The word "will" may appear in lines of the data; say how many such lines there are, with nothing beyond the number.

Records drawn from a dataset
* * * * *
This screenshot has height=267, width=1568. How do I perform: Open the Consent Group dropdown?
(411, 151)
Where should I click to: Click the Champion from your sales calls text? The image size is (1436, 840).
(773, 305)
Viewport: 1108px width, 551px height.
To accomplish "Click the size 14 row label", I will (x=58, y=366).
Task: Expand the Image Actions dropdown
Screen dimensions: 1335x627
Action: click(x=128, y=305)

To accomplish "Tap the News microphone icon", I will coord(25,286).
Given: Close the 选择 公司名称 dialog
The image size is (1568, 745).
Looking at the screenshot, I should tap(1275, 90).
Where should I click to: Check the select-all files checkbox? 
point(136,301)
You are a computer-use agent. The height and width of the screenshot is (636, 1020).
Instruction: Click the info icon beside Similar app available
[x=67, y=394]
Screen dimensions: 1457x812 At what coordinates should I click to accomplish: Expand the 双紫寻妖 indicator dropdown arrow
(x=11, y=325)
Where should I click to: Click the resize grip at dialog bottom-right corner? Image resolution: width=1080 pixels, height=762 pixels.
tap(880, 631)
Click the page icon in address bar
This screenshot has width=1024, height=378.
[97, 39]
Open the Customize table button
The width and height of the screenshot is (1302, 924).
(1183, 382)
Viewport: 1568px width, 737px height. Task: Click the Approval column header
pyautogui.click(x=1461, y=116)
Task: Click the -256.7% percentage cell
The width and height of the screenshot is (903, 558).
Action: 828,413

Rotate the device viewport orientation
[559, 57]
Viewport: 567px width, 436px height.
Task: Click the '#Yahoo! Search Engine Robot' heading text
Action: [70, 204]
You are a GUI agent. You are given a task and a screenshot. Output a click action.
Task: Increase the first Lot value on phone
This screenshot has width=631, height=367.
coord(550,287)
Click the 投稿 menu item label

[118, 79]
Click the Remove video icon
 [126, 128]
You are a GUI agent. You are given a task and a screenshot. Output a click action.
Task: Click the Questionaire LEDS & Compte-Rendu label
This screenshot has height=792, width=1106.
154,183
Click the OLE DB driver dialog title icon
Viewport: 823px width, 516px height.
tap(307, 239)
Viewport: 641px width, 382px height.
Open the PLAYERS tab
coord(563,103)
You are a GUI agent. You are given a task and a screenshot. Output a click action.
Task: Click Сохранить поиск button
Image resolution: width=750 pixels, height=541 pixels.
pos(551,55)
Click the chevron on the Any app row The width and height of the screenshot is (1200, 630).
* * * * *
## Response below:
2